Personalized Selection of Upfront Therapy in CLL - Episode 11
John Fox, MD, MHA: Recently, Kipps et al published a paper looking at an integrative analysis of 3 different studies: RESONATE, RESONATE-2, and the HELIOS trials, which looked at outcomes for high-risk patients, including the karyotype and mutations, etc. And what they found, interestingly, was that independent of those risk factors, patients did generally better on ibrutinib compared with anti-CD20 therapy plus chemotherapy. So, historically, we’ve always looked at those risk factors as prognostic, but in the Kipps paper, it didn’t appear that those factors were as important as they have been in the chemotherapy and anti-CD20 space.
So, what does that mean to payers? From our vantage point, it simply means that patients do generally well independent of those risk factors. And for providers and patients, that can be very important, too—knowing that they’ll have a generally good response independent of what we’ve historically considered as negative risk factors.
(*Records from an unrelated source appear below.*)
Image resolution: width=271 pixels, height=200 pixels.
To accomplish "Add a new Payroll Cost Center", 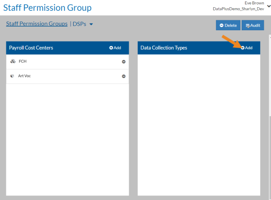I will coord(115,48).
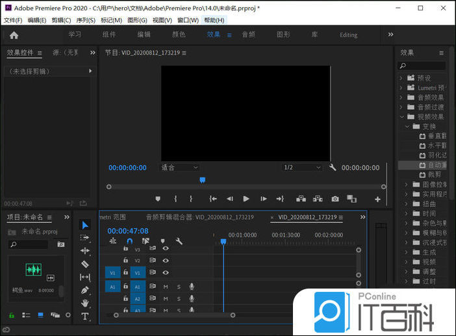The height and width of the screenshot is (336, 456).
Task: Mute the A1 audio track
Action: click(x=166, y=286)
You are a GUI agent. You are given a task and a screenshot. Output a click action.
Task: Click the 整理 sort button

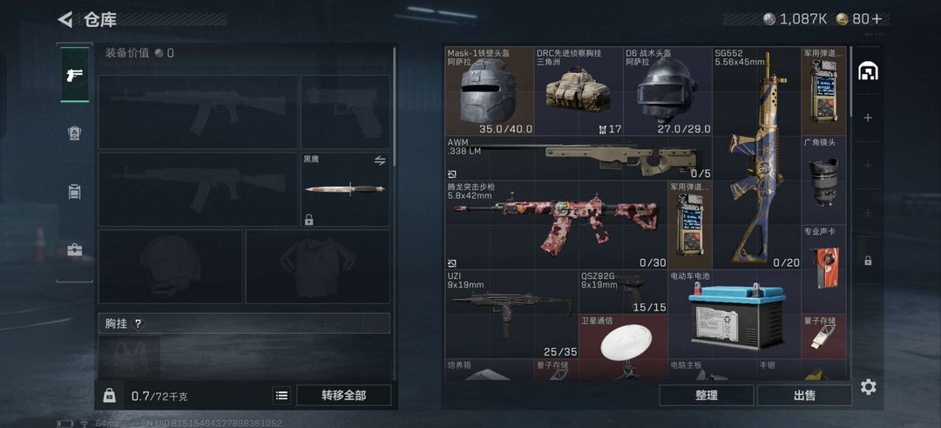[x=707, y=396]
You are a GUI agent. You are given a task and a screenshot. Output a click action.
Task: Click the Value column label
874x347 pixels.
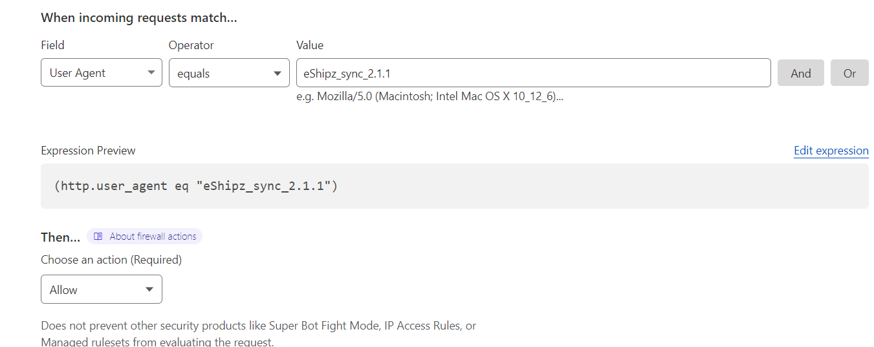coord(310,45)
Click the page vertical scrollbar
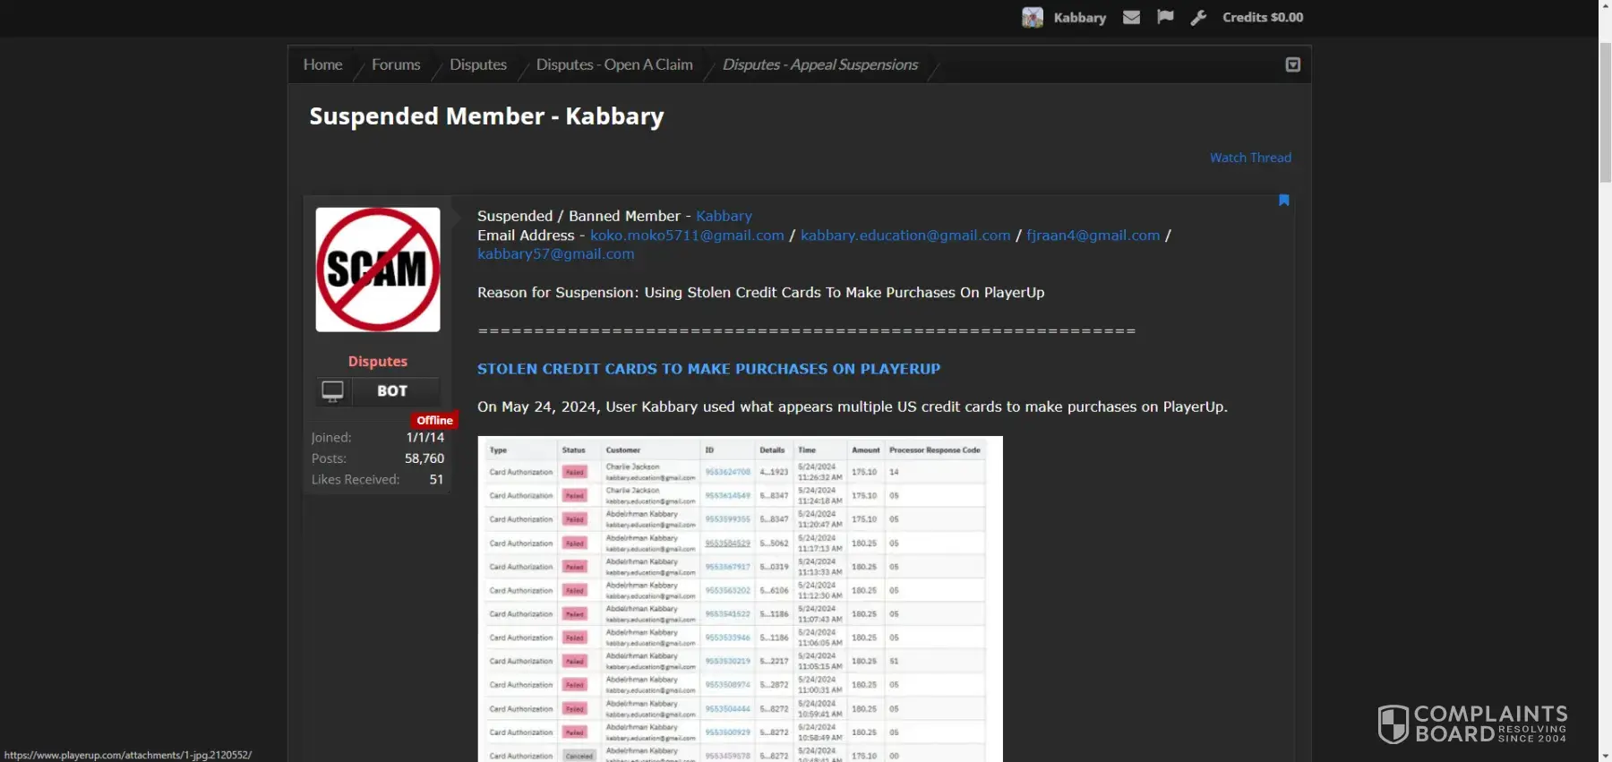The width and height of the screenshot is (1612, 762). pos(1605,358)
Recently, O’Brien published a paper looking at 5-year outcomes in patients who were initially studied with ibrutinib in their phase Ib and phase II trials. It was very interesting, because patients accumulated a complete response over time—29% of patients who were treatment-naïve achieved a complete response over time, whereas 10% of patients who had a relapse and were treated in the relapsed/refractory setting also had complete response over time.
It was also notable that patients who were treated in earlier lines of therapy, especially treatment-naïve, did much better than those patients who were treated as later second-, third-, or fourth-line treatment. Patients who had a complex karyotype did less well, especially if they were treated later. And then, finally, most of these patients were able to tolerate that therapy over 5 years. O’Brien reported that 65% of patients who started therapy were able to continue that through 5 years in the treatment-naïve setting, whereas 30% of patients in the relapsed/refractory setting were able to continue on therapy. So, although there are some toxicities associated with ibrutinib, including the onset of atrial fibrillation, most of these patients tolerated therapy very well.